やはりそう考えて、禁忌の果実も今回の行動を起こす前に帝国への手を打っていた様だ。
「グラン=ロードも組織に持ち出されてしまったようだな。相手の方が一枚も二枚も上手だ、状況は難しい事この上ない」
「でも、あいつら、上手く行った後はどうするつもりなのよ。レミィを捕まえた後に、帝国の混乱が収まったら、軍の目は確実に向くはずでしょう」
「……考えたくはないが、持ちだした兵器を使う事もあるかもしれないな、あくまでも予測だが」
ラッシュの言葉にその場面を想像したリズリィが顔を青くする。
そんな事になったら、いったいどれほどの人間が命を落とす事になるのか、関係ないと考えていたアスウェルとしても、できれば考えたくない光景だ。
「いずれにしても、俺達に打てる手は少ない。

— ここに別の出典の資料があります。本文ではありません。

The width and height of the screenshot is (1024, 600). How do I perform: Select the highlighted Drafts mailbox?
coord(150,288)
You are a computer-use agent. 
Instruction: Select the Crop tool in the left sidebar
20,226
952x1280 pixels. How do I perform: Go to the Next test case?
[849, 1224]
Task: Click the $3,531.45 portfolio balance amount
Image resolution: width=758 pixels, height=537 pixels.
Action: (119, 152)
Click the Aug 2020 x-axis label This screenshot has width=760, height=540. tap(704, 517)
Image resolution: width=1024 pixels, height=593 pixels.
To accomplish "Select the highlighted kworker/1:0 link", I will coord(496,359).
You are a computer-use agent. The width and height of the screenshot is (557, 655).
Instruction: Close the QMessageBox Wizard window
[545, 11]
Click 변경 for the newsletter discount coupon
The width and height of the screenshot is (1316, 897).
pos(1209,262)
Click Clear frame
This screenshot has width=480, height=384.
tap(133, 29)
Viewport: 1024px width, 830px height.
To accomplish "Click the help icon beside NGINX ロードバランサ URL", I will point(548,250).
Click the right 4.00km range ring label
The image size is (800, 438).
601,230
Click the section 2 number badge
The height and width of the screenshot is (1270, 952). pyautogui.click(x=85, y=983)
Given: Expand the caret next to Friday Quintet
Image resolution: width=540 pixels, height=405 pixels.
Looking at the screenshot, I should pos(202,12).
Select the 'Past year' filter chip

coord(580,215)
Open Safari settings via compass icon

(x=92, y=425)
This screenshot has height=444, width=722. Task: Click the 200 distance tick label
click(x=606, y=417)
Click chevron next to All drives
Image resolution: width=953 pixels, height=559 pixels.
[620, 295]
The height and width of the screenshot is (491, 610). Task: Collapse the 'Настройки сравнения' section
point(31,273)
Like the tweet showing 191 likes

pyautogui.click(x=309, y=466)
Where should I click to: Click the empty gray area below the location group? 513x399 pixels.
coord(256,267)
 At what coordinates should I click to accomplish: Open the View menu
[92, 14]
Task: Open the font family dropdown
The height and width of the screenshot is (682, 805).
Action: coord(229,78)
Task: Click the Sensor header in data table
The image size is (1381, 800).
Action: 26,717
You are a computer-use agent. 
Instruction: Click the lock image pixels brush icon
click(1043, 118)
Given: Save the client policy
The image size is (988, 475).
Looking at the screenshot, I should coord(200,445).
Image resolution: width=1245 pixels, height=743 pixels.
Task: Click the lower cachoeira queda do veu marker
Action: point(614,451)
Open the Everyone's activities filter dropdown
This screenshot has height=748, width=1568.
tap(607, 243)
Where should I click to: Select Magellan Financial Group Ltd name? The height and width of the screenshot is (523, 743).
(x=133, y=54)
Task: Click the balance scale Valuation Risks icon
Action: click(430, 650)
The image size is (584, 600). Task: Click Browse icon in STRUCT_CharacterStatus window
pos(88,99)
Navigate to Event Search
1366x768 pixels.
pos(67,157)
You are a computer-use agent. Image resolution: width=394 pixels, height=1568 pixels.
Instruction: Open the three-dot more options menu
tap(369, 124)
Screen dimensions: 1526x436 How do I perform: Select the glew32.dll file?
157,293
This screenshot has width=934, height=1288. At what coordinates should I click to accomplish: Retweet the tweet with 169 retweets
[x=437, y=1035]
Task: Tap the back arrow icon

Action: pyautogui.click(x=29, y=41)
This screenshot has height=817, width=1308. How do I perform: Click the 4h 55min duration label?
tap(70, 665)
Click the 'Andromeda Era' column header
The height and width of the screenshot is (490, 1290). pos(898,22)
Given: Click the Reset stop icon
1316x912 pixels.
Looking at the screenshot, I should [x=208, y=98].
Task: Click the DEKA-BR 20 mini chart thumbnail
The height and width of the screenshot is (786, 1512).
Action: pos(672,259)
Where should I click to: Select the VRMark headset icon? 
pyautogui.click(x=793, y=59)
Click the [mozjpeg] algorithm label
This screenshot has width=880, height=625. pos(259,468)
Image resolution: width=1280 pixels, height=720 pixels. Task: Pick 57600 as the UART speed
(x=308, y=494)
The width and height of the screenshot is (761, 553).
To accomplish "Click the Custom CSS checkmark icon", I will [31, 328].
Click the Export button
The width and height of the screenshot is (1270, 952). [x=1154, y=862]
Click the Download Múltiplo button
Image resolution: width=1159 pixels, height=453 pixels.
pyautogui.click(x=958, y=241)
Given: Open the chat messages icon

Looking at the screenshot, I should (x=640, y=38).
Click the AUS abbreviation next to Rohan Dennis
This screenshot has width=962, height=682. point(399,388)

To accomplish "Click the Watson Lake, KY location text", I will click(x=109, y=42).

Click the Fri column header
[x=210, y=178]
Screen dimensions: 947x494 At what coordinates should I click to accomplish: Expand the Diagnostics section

どうする……」
行くか、行かないか。
部屋にいる全員の視線がアスウェルに集中する。
始まりはただ、レミィを助けて仇を討てれば良かっただけだったのに、いつの間に、こんな大事になったのか。
そう思って、レミィへと視線を向ければ意見を求められたと解釈したらしい。
黙っていたとしても、どうせ喋っていたとは思うが。
「私は、どんなに危険でもお二人を助けに行きたいです、ナトラさんとは友達になったばかりですし、それに逃げるなんてしたくありません」
レミィならやはり、そう言うと思っていた。
「アスウェルさんだってそうですよね」
「……」
ああ、そうだ妹を見捨てるわけにはいかない。
もし、今回の機会を回避した場合。どうなるか。
想像してみる。
最悪、帝国は滅んで大勢の人間が死ぬ。奴隷契約が切れた状態のままなら、各地で魔人と人間との間に軋轢が生まれて、混乱の火種が広がり続けるだろう。そして、帝国が使い物にならない状態で、グラン・ロードを無力化する事など、不可能になってしまう。
状況が詰むな。
今でも十分状況は厳しい。先手を許してしまったからだ。
だが絶望的なまでではないのだ。
ならば、戦わねばならない。
「やるしかないだろう」
「賛成だ。ここで、出るべきだろう。退く事はしない。帝国へ出向く、俺達の意見はそれで変わらない」
前に進もうと思ったら、結局そう決断するしかない。